Gold prices recovered from a more than eight-month low hit in the previous trading session and jumped by 1% on Monday. The yellow metal was supported by the passage of the $1.9 trillion COVID-19 stimulus bill in the U.S., which weakened the dollar. The softer greenback made the bullion less expensive and more attractive to investors using rival currencies. Despite this, gold’s price performance in February was the worst since November 2016. It is due to the rising U.S. Treasury yields.
It is also worth mentioning that government bond yields in other countries, including Australia, Germany and New Zealand ended February with their highest monthly gains in years. Higher bond yields weigh on bullion’s status as an inflation hedge because it raises the opportunity cost of holding non-yield assets like gold.
Spot gold is currently trading at $1,753.17 per ounce as of 0616 GMT.
Axi’s chief global market strategist Stephen Innes noted that gold climbed up a bit because of the softer dollar and a slight reversal in yield trends. The passage of the U.S. stimulus package also supports bullion prices.

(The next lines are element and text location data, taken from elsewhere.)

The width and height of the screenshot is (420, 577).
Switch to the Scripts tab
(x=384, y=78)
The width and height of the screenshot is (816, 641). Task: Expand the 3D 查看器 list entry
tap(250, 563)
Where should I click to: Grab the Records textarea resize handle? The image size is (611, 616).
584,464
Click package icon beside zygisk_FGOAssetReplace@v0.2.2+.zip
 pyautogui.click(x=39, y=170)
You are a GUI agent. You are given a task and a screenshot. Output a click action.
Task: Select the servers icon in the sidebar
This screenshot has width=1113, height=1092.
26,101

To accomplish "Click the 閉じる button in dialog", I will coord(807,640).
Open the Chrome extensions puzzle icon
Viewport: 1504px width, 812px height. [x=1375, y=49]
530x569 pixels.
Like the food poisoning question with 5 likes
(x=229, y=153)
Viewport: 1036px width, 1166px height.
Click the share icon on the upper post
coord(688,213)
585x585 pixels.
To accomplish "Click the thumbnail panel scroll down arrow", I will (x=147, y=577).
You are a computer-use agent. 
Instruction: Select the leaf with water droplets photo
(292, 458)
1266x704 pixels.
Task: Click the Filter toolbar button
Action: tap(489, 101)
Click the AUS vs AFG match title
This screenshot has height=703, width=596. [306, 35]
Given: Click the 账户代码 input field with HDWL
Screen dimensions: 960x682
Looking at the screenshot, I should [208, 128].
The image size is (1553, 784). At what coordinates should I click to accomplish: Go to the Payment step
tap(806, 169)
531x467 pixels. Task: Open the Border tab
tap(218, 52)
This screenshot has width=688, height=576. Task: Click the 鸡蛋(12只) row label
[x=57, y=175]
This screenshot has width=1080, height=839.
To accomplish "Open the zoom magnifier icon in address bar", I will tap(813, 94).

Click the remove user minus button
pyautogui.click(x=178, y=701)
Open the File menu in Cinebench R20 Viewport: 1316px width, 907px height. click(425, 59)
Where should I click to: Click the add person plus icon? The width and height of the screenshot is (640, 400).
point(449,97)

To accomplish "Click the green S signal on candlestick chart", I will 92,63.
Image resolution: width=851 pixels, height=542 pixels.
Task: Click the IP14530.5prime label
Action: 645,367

Meanwhile, the U.S. Food and Drug Administration issued an emergency use authorization for Johnson & Johnson’s single-dose COVID-19 vaccine. It is the third vaccine to be authorized in the U.S. after those from Moderna and Pfizer/BioNTech, which both require two doses. Anthony Fauci, the director of the National Institute of Allergy and Infectious Diseases, urged Americans to avail themselves whichever vaccine they are offered because all three are “highly efficacious” against COVID-19.
In physical trading, demand in India rose last week as bullion prices fell to their lowest in almost eight months. In Singapore, there is a growing interest in the yellow metal.
On the technical aspect of trading, Innes said that the psychological price level of $1,700 is very significant for gold. He added that the bullion needs to get past the $1,760-$1,765 range to have a chance to rise further.
In a related development, the U.S. Commodity Futures Trading Commission (CFTC) reported that market speculators reduced their bullish stance in COMEX gold contracts for the week that ended on February 23. Also, the holdings in SPDR Gold Trust, the largest gold-backed exchange-traded fund in the world, went down 0.6% on Friday to hit their lowest level in nine months.